Proxima
ALICE WINOCOUR – 1H46, 2019
AVEC EVA GREEN, ZÉLIE BOULANT-LEMESLE, MATT DILLON
Sarah est une astronaute française qui s’apprête à quitter la terre pour une mission d’un an, Proxima. Alors qu’elle suit l’entraînement rigoureux imposé aux astronautes, seule femme au milieu d’hommes, elle se prépare surtout à la séparation avec sa fille de 8 ans.

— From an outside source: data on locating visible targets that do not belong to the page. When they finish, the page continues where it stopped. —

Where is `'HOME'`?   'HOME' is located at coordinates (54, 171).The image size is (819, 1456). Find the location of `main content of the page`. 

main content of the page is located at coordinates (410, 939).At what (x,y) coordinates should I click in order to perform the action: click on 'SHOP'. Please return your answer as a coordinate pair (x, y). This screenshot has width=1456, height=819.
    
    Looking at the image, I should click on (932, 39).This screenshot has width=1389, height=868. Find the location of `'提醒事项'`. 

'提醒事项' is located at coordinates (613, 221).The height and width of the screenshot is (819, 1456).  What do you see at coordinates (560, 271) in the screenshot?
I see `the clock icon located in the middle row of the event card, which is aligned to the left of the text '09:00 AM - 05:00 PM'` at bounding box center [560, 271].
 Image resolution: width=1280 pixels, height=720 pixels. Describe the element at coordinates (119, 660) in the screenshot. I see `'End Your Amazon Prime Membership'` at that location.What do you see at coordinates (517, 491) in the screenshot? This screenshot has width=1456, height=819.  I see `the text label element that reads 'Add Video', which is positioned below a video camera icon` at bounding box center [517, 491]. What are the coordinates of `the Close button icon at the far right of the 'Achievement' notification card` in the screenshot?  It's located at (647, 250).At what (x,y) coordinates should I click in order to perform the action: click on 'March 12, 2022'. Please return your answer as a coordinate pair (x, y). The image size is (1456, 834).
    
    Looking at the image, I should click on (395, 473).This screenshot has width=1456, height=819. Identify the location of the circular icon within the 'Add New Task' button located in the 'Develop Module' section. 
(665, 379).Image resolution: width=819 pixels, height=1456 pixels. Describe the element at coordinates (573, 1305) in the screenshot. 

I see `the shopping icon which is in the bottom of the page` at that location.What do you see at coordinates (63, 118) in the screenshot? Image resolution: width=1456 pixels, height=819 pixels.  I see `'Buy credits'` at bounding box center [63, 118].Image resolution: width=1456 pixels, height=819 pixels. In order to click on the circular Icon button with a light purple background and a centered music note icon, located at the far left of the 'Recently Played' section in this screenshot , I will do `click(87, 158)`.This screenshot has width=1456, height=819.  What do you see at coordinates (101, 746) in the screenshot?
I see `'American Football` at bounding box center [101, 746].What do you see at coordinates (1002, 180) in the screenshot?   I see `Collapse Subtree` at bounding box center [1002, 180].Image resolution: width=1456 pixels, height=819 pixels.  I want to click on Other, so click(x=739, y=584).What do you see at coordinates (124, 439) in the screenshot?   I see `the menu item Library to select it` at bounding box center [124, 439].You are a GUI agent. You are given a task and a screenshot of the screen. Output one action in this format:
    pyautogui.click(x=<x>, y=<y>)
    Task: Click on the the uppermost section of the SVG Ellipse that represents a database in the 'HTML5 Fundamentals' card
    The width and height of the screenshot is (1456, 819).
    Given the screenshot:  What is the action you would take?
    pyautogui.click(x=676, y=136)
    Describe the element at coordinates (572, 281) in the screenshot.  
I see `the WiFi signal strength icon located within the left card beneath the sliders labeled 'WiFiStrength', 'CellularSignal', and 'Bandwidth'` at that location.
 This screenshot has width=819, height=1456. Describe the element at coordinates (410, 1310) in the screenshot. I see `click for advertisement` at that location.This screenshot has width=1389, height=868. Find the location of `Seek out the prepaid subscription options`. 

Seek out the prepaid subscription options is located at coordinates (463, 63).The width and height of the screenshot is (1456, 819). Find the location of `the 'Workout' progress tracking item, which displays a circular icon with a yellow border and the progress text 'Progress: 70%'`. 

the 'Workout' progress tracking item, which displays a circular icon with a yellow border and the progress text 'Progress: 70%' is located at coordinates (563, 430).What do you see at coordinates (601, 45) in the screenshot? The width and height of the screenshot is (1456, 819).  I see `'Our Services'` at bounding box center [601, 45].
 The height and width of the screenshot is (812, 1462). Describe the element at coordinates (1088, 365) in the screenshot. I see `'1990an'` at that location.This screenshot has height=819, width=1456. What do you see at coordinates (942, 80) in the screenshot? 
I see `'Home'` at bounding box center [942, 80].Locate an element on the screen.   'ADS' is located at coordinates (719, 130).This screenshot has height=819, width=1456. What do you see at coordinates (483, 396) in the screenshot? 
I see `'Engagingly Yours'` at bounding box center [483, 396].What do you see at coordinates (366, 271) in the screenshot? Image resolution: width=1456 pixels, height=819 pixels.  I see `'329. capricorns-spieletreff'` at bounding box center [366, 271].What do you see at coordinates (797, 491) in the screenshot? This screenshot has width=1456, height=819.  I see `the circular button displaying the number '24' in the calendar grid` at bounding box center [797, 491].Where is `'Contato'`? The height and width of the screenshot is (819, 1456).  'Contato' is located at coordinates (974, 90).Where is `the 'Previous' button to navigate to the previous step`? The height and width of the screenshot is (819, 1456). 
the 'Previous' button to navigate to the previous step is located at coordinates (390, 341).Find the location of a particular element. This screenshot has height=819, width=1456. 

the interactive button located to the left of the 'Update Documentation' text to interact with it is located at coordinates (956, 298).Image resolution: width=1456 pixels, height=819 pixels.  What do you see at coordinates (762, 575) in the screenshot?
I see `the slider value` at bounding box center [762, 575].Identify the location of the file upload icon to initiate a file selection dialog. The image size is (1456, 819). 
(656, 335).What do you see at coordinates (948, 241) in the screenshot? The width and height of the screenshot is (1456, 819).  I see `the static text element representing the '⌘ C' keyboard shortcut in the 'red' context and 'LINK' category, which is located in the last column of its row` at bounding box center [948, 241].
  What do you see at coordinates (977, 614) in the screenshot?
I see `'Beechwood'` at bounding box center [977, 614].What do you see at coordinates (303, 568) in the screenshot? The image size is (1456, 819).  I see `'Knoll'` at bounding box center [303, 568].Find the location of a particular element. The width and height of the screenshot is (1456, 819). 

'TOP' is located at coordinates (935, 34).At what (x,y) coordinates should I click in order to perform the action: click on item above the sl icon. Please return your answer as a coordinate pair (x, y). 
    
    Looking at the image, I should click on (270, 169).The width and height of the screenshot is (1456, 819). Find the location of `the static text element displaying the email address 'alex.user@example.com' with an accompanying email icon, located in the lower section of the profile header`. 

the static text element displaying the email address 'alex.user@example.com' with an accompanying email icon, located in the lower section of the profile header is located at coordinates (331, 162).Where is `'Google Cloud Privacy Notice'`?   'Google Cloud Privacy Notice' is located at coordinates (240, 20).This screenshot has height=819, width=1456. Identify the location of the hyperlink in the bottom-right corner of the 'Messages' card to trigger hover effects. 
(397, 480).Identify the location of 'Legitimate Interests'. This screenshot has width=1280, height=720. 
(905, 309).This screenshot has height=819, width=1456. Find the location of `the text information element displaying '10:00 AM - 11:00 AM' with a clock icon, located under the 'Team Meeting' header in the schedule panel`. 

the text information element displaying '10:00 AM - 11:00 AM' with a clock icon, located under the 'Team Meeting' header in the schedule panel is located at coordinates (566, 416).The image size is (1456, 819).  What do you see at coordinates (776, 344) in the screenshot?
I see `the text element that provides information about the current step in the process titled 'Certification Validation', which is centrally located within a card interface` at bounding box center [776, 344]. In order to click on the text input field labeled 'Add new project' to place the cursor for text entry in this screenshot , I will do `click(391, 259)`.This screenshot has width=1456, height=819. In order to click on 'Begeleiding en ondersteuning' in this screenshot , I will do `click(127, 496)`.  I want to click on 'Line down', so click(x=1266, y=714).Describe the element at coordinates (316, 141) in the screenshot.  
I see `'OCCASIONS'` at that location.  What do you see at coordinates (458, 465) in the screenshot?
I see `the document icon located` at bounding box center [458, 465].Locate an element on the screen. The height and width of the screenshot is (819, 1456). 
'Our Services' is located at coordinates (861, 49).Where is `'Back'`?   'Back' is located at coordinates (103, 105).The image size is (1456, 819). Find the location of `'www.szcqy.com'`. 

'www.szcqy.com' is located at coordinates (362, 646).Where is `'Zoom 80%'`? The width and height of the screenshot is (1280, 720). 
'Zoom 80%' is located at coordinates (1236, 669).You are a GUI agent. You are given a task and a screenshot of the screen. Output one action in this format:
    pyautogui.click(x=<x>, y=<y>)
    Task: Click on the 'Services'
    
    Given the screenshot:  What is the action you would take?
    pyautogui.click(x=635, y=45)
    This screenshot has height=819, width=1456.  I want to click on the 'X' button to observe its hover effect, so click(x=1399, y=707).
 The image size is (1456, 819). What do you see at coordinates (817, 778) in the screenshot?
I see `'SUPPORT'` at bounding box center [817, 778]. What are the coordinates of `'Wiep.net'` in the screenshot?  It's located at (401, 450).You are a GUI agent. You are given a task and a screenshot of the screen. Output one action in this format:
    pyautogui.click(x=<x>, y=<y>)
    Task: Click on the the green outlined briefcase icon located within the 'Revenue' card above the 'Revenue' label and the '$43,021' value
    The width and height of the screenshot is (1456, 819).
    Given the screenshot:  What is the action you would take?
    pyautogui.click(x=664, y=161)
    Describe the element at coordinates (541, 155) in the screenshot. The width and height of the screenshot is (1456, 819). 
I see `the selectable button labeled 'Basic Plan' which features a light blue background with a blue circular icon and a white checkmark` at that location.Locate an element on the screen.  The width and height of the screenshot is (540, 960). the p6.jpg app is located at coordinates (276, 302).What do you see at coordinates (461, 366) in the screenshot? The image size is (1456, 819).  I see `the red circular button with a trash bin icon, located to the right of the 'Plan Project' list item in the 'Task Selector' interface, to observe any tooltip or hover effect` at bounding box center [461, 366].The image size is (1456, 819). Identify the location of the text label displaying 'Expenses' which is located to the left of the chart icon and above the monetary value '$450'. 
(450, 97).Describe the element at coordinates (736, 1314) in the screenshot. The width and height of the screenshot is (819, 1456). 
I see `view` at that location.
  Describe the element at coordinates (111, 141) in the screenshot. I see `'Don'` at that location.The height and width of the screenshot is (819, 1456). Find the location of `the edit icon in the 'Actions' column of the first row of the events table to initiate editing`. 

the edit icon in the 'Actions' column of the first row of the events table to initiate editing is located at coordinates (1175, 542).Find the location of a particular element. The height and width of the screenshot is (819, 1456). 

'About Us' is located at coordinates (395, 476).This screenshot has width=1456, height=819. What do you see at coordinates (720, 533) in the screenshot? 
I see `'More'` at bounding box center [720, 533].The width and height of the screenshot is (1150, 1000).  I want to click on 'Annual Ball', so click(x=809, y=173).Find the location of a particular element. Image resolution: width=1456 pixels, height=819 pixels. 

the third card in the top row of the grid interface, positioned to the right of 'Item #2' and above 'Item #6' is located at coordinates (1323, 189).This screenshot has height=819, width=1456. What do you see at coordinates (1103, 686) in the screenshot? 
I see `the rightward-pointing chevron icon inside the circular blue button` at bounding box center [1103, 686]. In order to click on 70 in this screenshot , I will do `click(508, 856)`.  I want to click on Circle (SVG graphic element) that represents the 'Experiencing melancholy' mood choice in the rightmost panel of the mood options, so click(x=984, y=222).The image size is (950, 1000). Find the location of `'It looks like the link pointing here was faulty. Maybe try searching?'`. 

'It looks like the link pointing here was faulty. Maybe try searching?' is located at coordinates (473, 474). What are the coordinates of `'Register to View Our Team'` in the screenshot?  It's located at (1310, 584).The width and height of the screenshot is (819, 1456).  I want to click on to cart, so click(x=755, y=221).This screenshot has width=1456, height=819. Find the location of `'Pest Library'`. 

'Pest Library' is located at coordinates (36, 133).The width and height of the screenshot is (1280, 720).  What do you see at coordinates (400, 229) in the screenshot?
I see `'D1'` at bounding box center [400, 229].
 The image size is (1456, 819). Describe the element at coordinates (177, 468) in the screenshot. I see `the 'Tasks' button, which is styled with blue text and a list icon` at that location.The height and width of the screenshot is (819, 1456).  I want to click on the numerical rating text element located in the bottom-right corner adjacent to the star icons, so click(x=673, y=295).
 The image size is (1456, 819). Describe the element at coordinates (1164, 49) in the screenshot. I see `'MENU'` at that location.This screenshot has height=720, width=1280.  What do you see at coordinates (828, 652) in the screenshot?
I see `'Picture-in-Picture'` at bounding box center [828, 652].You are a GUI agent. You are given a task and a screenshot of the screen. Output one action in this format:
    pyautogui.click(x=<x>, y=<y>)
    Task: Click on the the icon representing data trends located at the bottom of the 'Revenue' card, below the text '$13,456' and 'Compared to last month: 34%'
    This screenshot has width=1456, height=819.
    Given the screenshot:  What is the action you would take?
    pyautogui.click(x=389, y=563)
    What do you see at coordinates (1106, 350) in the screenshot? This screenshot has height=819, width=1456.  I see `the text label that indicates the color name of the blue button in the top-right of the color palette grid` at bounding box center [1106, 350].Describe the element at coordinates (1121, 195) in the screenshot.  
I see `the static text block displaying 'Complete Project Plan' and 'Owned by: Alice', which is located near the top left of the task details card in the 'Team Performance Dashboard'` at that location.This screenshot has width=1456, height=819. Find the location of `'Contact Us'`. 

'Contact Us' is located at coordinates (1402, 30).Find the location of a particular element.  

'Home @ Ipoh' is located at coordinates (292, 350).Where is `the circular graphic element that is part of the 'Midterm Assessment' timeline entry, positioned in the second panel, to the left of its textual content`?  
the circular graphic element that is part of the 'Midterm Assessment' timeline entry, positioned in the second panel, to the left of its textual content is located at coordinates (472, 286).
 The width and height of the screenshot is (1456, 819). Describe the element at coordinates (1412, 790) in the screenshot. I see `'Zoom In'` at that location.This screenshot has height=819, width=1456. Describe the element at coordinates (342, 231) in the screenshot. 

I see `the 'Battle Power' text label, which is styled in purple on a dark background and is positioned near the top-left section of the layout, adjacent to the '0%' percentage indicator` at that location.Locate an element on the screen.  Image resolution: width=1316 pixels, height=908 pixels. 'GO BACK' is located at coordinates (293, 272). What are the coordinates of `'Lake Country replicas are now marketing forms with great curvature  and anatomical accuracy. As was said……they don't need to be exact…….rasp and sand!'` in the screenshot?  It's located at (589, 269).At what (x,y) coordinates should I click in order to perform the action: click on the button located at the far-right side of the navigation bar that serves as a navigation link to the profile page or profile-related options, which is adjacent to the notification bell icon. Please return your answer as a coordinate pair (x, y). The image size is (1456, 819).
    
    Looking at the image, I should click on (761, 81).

De Claire Denis (High Life) à James Gray (Ad Astra), on assiste à un renouveau du film spatial qui passe désormais par l’intime. Proxima participe de ce courant, à ceci près qu’il ne quitte pas le plancher des vaches. L’éloignement de Sarah et Stella commence sur Terre. De la base d’entraînement de l’Agence spatiale européenne, à Cologne, au cosmodrome de Baïkonour, Proxima décrit de manière très documentée comment Sarah s’entraîne physiquement et mentalement à vivre dans l’espace. On la voit courir allongée (!), tourbillonner dans une centrifugeuse, répéter les exercices périlleux (certains sous l’eau), s’isoler en quarantaine. À travers cette mise à l’épreuve, on reconnaît le tropisme d’Alice Winocour (Augustine, Maryland) pour un cinéma corporel, médical. Un cinéma vigoureux, occupé au centre par une femme. Le combat de Sarah est d’autant plus louable qu’elle est seule au milieu d’hommes et doit vaincre le machisme ambiant. Son équipage comprend deux autres astronautes, russe et américain. Si le premier est affable, le second (Matt Dillon) la prend de haut. Avant de ravaler son sexisme, bluffé, comme nous, par les performances de sa partenaire. Reste qu’elle est humaine, qu’elle a des failles. C’est ce qui rend Eva Green si convaincante. À la fois machine de guerre et femme ordinaire qui craque dans les toilettes, elle est surtout une mère troublante. Car remuée à l’idée de laisser sa fille, qui sait, peut-être pour toujours — la mort fait partie des risques du voyage. Stella (étonnante Zélie Boulant-Lemesle, jamais mièvre, toujours juste) ne l’ignore pas. Tout ce qui se joue entre elles, le cœur du film, est abordé avec délicatesse et droiture. Leur lien tendre, qu’on ressent fusionnel, est fait d’écoute et d’intelligence, ce qui n’empêche pas les tensions, les peurs, les faiblesses.
Proxima est un film à la fois lunaire et pragmatique. À mesure que le jour J (le décollage) approche, une forme de suspense silencieux monte, de même que l’émotion. L’arrivée des astronautes, le public amassé, le compte à rebours, la réalisatrice filme tout cela en suggérant bien la solennité du moment, mais sans rompre le fil de l’intimité. L’envol final a ceci de magnifique qu’il est vécu par la mère, mais aussi par sa fille.